> **Selected extract**

The ROP High outperforms the stock mag by an order of magnitude in every regard (except run time). That made me feel good again about my ROP High.
My ROP High has a perfect beam with a Fivemega Deep VLOP reflector. Great throw. Smooth transition to spill. Usable spill.

I also have a ROP Low but it doesn't see as much use. I need to modify it to be more of a flood light to differentiate it from the ROP High for when I don't need/want throw.

FB


----------



## KiwiMark (Aug 19, 2011)

My Mag 2D lights with 3854-H & 3854-L use the Fivemega 2" deep reflectors - I love both those lights. My Mag 2D light with 3853-H uses a Fivemega Bi-focal reflector and that is a pretty good light too. All 3 of these have nice beams and good output, I just avoid playing with either of my 64458 lights just before using one of my ROP lights.

I also have a 64430 in a Mag 3D that is regulated to 10V that looks pretty impressive - as long is it isn't compared to my 64458 lights that output 2 to 3 times as much Lumen.

If I just grab & use one of my modded Maglites then I'm pretty happy with them, if I start comparing them, the 64458 lights completely blow away the rest - I just love that bulb!

(Stored data)

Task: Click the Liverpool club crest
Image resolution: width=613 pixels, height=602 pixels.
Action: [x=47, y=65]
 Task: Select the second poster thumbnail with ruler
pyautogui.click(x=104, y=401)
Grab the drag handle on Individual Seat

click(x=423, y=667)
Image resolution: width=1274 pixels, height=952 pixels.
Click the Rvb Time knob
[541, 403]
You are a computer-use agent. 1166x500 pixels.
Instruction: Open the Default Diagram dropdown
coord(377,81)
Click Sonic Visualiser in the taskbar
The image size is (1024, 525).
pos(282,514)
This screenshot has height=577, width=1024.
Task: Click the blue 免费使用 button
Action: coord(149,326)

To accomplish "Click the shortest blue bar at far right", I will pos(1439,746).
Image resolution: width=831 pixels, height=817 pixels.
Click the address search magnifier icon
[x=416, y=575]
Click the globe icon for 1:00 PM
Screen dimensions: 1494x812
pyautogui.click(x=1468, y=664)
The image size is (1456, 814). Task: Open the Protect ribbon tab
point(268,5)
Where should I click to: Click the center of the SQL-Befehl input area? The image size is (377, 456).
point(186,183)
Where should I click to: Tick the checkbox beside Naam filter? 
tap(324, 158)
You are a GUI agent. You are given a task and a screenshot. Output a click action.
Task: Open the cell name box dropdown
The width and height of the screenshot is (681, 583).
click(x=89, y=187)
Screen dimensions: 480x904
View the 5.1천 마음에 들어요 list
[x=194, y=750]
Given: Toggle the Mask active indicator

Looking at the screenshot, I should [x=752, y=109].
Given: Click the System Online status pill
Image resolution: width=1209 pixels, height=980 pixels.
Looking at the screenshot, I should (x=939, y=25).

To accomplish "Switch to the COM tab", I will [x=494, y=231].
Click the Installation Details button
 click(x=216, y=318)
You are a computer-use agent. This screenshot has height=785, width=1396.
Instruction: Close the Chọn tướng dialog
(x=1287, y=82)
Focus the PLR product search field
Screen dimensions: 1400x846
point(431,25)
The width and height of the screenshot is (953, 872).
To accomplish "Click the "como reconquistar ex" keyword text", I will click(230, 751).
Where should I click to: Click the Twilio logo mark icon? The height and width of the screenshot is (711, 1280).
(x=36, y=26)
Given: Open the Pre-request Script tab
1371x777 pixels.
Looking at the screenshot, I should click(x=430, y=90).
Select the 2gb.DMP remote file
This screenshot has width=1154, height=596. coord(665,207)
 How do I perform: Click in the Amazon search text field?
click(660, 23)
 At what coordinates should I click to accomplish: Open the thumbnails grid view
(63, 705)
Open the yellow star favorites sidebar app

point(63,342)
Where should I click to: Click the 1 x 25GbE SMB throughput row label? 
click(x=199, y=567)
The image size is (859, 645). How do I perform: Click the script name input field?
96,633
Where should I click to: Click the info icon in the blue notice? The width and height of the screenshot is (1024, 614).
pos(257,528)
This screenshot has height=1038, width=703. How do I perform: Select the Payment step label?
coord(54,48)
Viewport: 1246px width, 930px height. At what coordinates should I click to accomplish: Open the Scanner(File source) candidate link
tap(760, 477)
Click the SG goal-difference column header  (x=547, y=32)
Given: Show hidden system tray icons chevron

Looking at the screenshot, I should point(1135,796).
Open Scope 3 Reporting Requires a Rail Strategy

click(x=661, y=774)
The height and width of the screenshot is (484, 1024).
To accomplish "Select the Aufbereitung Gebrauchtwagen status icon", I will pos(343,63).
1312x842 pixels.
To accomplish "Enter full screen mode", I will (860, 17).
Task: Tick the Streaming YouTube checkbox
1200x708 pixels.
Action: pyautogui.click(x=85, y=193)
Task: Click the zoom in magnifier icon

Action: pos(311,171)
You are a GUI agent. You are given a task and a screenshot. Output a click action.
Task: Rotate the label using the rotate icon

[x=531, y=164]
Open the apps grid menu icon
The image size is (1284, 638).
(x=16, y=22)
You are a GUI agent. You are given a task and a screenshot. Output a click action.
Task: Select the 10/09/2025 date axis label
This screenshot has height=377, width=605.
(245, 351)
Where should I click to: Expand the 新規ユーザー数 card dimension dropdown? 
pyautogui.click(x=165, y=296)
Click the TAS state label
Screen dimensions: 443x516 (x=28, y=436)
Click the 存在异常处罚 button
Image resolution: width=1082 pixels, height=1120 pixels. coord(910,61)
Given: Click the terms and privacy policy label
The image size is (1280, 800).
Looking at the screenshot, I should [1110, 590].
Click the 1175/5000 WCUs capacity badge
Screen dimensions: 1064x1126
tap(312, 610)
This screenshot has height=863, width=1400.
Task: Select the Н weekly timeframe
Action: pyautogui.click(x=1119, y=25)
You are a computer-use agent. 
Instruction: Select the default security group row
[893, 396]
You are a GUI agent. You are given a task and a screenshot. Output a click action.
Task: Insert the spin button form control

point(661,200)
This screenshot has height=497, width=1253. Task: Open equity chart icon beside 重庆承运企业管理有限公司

> **Requests**
1) According to the flashlight discussion, why does the writer intend to modify the ROP Low? Answer in one or two sentences.
2) Print the part of the flashlight discussion that opens with the words containing "I also have a 64430" and closes with "love that bulb!".

> **Solutions to the exercise**
1) The writer intends to make the ROP Low more of a flood light so that it is distinct from the ROP High and can be used when throw is not needed or wanted.

2)
I also have a 64430 in a Mag 3D that is regulated to 10V that looks pretty impressive - as long is it isn't compared to my 64458 lights that output 2 to 3 times as much Lumen.

If I just grab & use one of my modded Maglites then I'm pretty happy with them, if I start comparing them, the 64458 lights completely blow away the rest - I just love that bulb!